Beyond Paradise: The Unweeded Garden / Harry Moore

$12.00

Beyond Paradise:
The Unweeded Garden

poems by

Harry Moore

ISBN: 978-1-59948-789-2, 42 pages, $12 (+ shipping)

Release Date: March 25, 2020

 

Recipient of the 2014 Writers Exchange Award from Poets & Writers, Harry Moore is the author of the poetry collection Bearing the Farm Away (Kelsay Books) and three chapbooks—What He Would Call Them (Finishing Line Press); Time’s Fool: Love Poems (Mule on a Ferris Wheel Press); and Retreat: A Way Forward (Finishing Line Press). His poems have appeared in the Sow’s Ear Poetry Review, Avocet, The Main Street Rag, Ship of Fools, Anglican Theological Review, and other journals. An assistant editor of POEM magazine, he lives with his wife, Cassandra, in Decatur, Alabama.

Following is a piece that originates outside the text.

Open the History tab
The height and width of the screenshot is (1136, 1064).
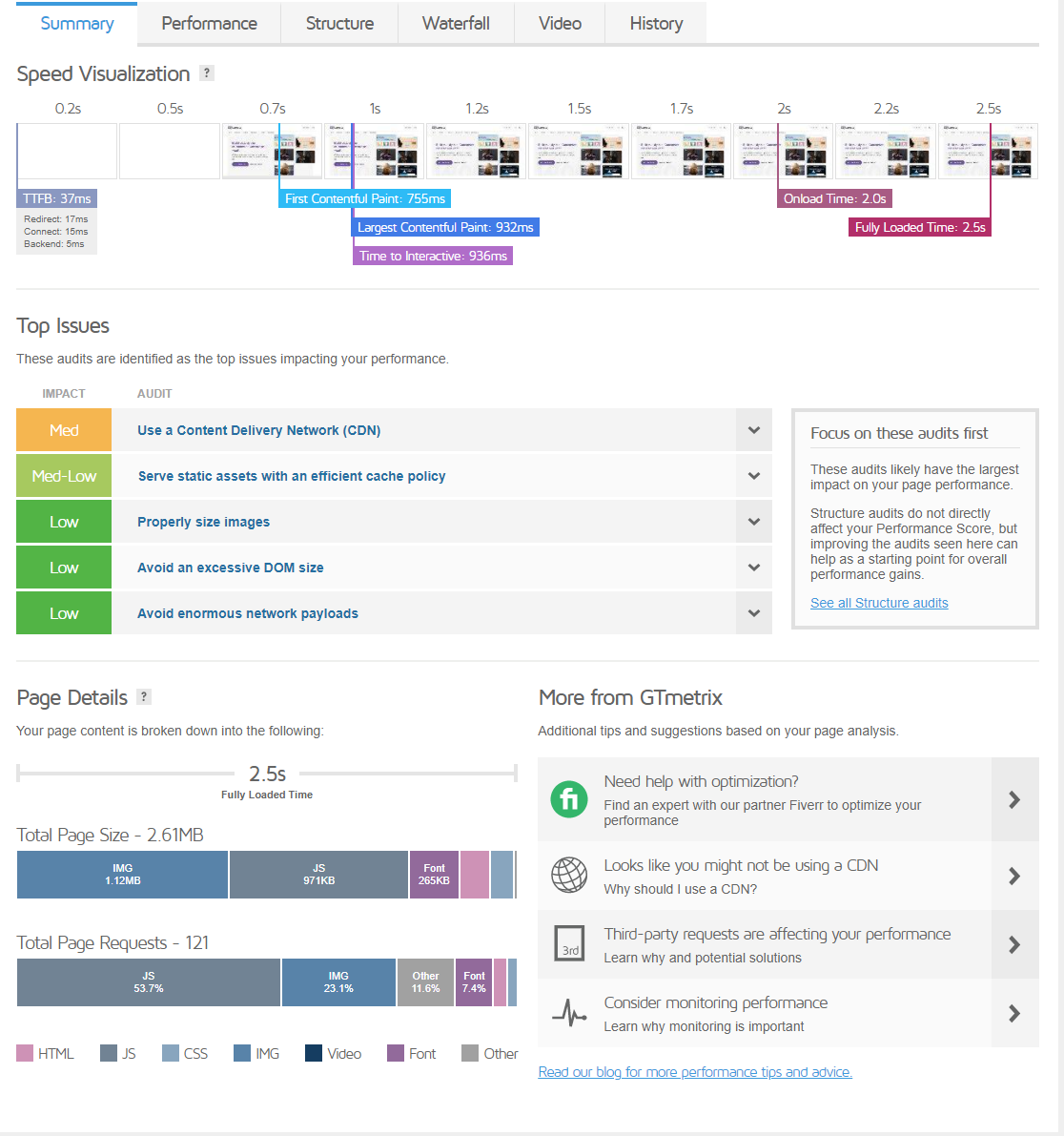[655, 23]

These are poems spun out of the essence of wording, projecting sound toward some object or some experience with the notion that sound can recreate the original in some fashion. They make shape from the shapelessness of living. Are we imposing an order on chaos or have we discovered a hidden order that is revealed only by our participation? Moore’s unweeded paradise may lead us toward an answer. ~Jake Berry

Roots

 

Asters bloom like stars,
a daisy is the day’s eye
yellow bright, and round
the base of dandelions
snarl lion’s teeth.

So rich the radishes, no radical
can dig them all.

Love in sports is amateur, amore
without pay, but in tennis
it is egg, from goose or other fowl,
zilch, nada, zero.

Heal makes whole, hale,
gives health, and hail wishes
all the same, to be one,
unbroken, entire, and holy
limns the only One.

My un-ami is not my friend,
and in estrangement to atone
makes two at-one, no longer
strangely split. By myself
I’m all all-one.

Before hlaf-dige was lady
of the manor, she was kneader
of the loaf, and hlaf-ward its
homely lord. Courtesy is queen
at court, and in chivalry
good manners rides a horse.

Pumpernickel is a fat devil
breaking wind and yapping feist
no bigger than a fart.

All is two-step, mirror, twin,
counterpoise and descant, where
orchid tubers grow like testicles
and avocados hang like manly balls.

 


 

Country Matters

 

Country is contra, opposite, outside
the city, neither urban, suburban,
nor urbane, past the walls of civitas,
keeping a thin and distant civility.

Country roars off-road in tall trucks
beyond the bustling polis. Wary of
police, careless of policy, it is not
metro-, cosmo-, or otherwise politan.

Country is brash, defiant, proud. It grows
and cooks its own food—collards, peas,
corn, squash, tomatoes, slabs of bacon.
Suspicious of everything political, it
votes for any charlatan, demagogue,
or slicker who talks its rustic tongue.

Country strains past hills, mountains,
plains, rivers, beaches—past birthplace,
native region, tribe, sect, race, clan—
toward one nation it never reaches. It
struts and crows under God, but always
its god, not another’s.

Country is contra, opposite, outside
the limits, against the city’s money,
its art, science, ivy ideas, its judges,
committees, its traffic, sidewalk crowds,
motley masses, its leaders who say how
citizens should drive, eat, marry, pray,
and fire their guns.

 


 

Hell to Pay

 

We barter deeds like dollars,
much obliged for the favor, ought
being what we owe, quid pro quo.

We give others their due, our duty
no less, meet our obligations. Nothing
good or bad gets past the ledger.

Nor does God escape the broker’s art.
We kneel before his great worth-ship,
none greater, our praise his highest price.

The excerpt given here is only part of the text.